LinuxBender 6 hours ago

Nginx has an assortment of options to rate limit people/bots. [1] For the 10% not using a user-agent generic rate limits could be applied based on volume limit_rate_after. One would have to get creative with nginx maps. Another option would be to calculate patterns in your access logs and just blackhole or ipset reject IP addresses or networks that are abusive accepting some of them may be abusive humans vs abusive bots.

[1] - https://serverfault.com/questions/639671/nginx-how-to-limit-...

osdotsystem 10 hours ago

I feel for you. Same for OpenAI (https://www.linkedin.com/posts/appinv_openai-is-a-felon-comp...). A friend told me Ai bots even ignored the robots.tx ...

  • Arnt 3 hours ago

    I've heard that too.
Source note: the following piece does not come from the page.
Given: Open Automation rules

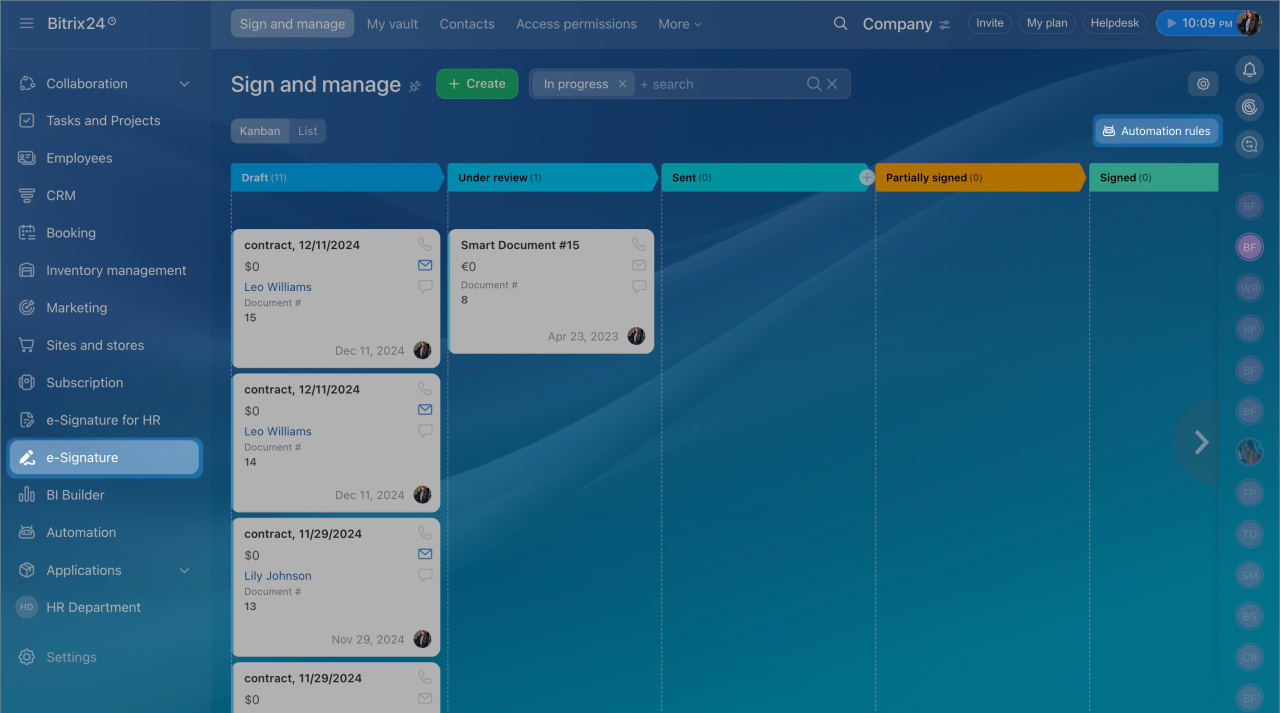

Your posting inspired me to check. I see daily accesses from claudebot and gtpbot to /robots.txt on two sites. Also from something called amazonbot, which may be another AI bot?

fragmede 9 hours ago

> What else do I need to do?

I mean, not sending 418 and sending 429 or 403 or anything more useful would be on my list of things to try. Might double check what 418 is while you're trying to figure out why sending that doesn't seem to do anything.

  • xena 4 hours ago

    Changing the status code didn't help. I eventually just withdrew the server from the internet.